Os atuais “ataques” se diferenciam dos anteriores em certa medida, porém. Demonstram uma força maior do Sindicato do Crime (SDC), facção criminosa que domina as prisões e as “quebradas” do Rio Grande do Norte desde 2013 e sua capilaridade – nunca antes envolveram tantos municípios. Indica ainda, e isso precisa ser melhor investigado, uma união tácita e pontual com o PCC – Primeiro Comando da Capital, em prol de demandas por melhorias no sistema prisional. Esse “acordo”, ainda que pontual, parecia muito improvável até recentemente. Por outro lado, embora não se possa comprovar a autoria desses “ataques”, alguns são realizados em suas próprias comunidades (com queimas de mercadinhos, casas e farmácias públicas, etc.), o que indicaria uma quebra de conduta em relação ao seu próprio Estatuto. Ademais, como mostram dados das audiências de custódia ocorridas nos últimos dias, alguns autores desses atos são muito jovens e recém-inseridos no crime. Seduzidos pelas redes criminosas e desesperançados com políticas sociais, centenas deles foram/estão sendo presos e vão engrossar o coro prisional, já marcado pela superlotação.
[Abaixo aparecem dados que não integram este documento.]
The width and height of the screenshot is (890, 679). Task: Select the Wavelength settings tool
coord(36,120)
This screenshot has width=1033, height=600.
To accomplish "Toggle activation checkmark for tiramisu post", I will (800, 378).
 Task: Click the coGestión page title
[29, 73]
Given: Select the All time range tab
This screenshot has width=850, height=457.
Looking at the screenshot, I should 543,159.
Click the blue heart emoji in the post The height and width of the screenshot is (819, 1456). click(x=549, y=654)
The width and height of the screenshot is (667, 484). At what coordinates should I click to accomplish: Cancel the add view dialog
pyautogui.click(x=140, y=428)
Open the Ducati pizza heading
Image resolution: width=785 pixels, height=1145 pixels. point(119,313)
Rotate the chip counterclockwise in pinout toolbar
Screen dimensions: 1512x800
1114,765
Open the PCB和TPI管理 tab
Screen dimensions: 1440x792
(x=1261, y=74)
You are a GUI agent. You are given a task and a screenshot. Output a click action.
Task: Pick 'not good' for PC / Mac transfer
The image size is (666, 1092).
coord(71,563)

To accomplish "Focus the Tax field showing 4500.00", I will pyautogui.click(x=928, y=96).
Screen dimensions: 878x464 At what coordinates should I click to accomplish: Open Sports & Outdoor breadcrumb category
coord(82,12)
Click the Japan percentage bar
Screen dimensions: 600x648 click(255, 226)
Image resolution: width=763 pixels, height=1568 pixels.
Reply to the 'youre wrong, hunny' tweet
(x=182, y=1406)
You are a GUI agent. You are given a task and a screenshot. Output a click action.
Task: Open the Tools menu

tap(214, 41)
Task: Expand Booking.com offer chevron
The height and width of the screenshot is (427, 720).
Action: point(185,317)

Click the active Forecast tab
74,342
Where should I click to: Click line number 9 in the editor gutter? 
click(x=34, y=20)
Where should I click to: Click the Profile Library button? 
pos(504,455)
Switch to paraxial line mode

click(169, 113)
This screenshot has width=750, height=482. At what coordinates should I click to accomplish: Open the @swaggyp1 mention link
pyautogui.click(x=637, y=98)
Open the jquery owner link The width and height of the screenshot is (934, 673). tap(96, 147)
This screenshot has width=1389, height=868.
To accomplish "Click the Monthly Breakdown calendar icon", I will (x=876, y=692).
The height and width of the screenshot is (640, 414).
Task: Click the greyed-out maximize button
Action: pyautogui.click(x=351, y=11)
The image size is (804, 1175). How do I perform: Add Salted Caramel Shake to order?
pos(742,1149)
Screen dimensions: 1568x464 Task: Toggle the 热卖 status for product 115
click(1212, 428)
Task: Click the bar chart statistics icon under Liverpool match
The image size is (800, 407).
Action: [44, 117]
As ações governamentais, por sua vez, acionaram as mesmas estratégias anteriores e não me cabe julgá-las. No entanto, eu as vejo como paliativas e não resolutivas a médio e longo prazo. Como de costume, são realizadas muitas apreensões e transferências de “lideranças” para outros presídios, preferencialmente federais. Chama-se a Força Nacional, que permanece no estado alguns meses e controla emergencialmente a situação. Apela-se ainda à Intervenção nos presídios, o que costuma aumentar o estado de exceção. Visitas familiares são suspensas, o contato com advogados é restringido e os poucos projetos de reinserção social existentes (remição de pena pela leitura e pelo trabalho, por exemplo) são cortados. Com a situação nas ruas contida, esse estado de coisas cai em esquecimento e apenas os presos o vivenciam.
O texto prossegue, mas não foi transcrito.